The issue isn't the age restriction itself. Nobody has a problem with that. The issue is the method of verification, which is excessively burdensome on everyone, while at the same time not being all that effective in actually excluding minors.
I've been told that any restrictions on speech make a country NAZI, so surely the US courts will put a stop to this?
We all know Europeans love their public nudity.
If only there were these people living with minors that could control their access to such material. Alas such an innovation continues to elude us.
If only. It's difficult to impossible for parents to exercise such control. Web sites have a slightly better chance of achieving it. Not much better, but somewhat. The problem is that it comes at a significant cost to everyone, for not much benefit.
>If only. It’s difficult to impossible for parents to exercise such control.
Windows and the major phones literally have built in parental controls. The age of tech illiterate boomers is passing. Most parents today grew up around computers and should be expected to generally be not too far behind their kids who mostly aren’t super hackers anyway. If your little Johnny is binging porno every day there is no excuse.
How reliable are those parental controls? How much do they leak the child's actual and attempted web-browsing (or other content-related) activities to the companies providing the controls?
Does the phone just check a tag that is inserted by the web server, which is only as reliable as that tagging? Does the phone have an offline list of ratings on the basis of a web site, requiring regular updates? Does the phone offer up a digital proof of identity, where ideally "identity" only reveals "of legal age for porn/alcohol/driving/etc"? Does the phone consult a web server and say "give me the rating of Disney or KinkHub or ..."? Each of these has drawbacks.

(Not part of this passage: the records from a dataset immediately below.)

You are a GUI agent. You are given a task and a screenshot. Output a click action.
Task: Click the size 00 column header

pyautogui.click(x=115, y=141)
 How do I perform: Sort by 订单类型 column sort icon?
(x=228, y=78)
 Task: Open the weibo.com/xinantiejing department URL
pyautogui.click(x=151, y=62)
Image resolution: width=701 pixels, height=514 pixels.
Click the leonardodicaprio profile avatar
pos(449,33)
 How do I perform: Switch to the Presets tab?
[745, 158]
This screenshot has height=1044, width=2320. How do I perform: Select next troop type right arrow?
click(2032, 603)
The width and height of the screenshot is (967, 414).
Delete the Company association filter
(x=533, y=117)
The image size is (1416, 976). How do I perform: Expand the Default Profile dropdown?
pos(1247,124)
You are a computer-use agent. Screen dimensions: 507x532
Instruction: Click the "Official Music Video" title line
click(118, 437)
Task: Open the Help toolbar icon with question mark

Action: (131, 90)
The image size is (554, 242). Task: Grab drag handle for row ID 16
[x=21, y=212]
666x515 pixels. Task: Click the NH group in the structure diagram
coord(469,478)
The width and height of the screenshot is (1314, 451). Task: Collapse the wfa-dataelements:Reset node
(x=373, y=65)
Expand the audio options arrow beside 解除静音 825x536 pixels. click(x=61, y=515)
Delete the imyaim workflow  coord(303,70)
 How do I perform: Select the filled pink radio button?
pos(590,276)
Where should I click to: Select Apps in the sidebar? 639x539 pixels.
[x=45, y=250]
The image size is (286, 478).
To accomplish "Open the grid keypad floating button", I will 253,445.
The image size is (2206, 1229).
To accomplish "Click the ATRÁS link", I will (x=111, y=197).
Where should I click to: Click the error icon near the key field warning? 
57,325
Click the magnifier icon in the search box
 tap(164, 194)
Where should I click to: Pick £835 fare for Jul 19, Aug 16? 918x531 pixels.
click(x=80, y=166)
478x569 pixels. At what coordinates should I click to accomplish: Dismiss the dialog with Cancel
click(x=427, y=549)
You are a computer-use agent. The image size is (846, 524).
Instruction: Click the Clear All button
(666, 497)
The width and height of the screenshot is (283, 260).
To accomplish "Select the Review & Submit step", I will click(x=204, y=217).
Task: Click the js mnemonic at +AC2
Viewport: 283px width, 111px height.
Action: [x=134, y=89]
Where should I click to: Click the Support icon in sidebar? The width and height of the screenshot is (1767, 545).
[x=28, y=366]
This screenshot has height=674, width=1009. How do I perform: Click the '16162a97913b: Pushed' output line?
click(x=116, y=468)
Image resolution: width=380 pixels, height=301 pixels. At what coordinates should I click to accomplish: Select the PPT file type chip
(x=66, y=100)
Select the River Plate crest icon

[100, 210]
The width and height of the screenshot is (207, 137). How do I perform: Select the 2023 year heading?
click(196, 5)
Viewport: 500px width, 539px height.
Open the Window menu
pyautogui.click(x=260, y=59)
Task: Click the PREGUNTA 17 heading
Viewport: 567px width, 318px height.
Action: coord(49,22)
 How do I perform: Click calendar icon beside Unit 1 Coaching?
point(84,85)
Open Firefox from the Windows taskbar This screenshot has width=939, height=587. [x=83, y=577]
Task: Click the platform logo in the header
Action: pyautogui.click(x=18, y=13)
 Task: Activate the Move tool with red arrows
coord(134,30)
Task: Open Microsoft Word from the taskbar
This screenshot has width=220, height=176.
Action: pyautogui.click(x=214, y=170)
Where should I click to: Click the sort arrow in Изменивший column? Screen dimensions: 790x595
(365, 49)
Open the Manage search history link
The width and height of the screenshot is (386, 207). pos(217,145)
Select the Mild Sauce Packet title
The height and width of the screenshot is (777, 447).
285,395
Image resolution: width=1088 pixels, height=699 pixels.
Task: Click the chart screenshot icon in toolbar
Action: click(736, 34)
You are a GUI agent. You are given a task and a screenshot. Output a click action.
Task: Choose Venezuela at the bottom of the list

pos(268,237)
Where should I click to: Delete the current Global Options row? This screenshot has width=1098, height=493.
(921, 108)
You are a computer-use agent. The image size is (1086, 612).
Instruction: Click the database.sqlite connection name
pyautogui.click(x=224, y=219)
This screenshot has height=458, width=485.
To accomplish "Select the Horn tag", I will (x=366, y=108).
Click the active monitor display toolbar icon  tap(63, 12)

The windows parental controls when properly set up for instance seem pretty well received for preventing inappropriate sites from being reached and monitoring habits. Nothing is foolproof of course but that also goes for the nonsense they’re proposing here. And in any case parents should be working to with tech companies to strengthen their oversight of their own children rather than demand that the government do their job for them. They’re able to make encryption schemes that take the worlds best hackers years to overcome. They can make parental controls that can handle the average rugrats well enough for the parents to handle the rest.
Device-based controls are a lot more effective than relying on website-based verification, which minors can get around by borrowing a credential from a verified account or just using a VPN.
"people living with minors"
The state has an interest in protecting children regardless of what parents decide or do.
Wild how Republicans who hate govt oversight love govt oversight.
Libertarians hate govt oversight.
Republicans hate govt oversight of X and love govt oversight of Y
Democrats hate govt oversight of Y and love govt oversight X.
Our love list is far shorter though.
Democrats don't pretend that they're the party of small government, though.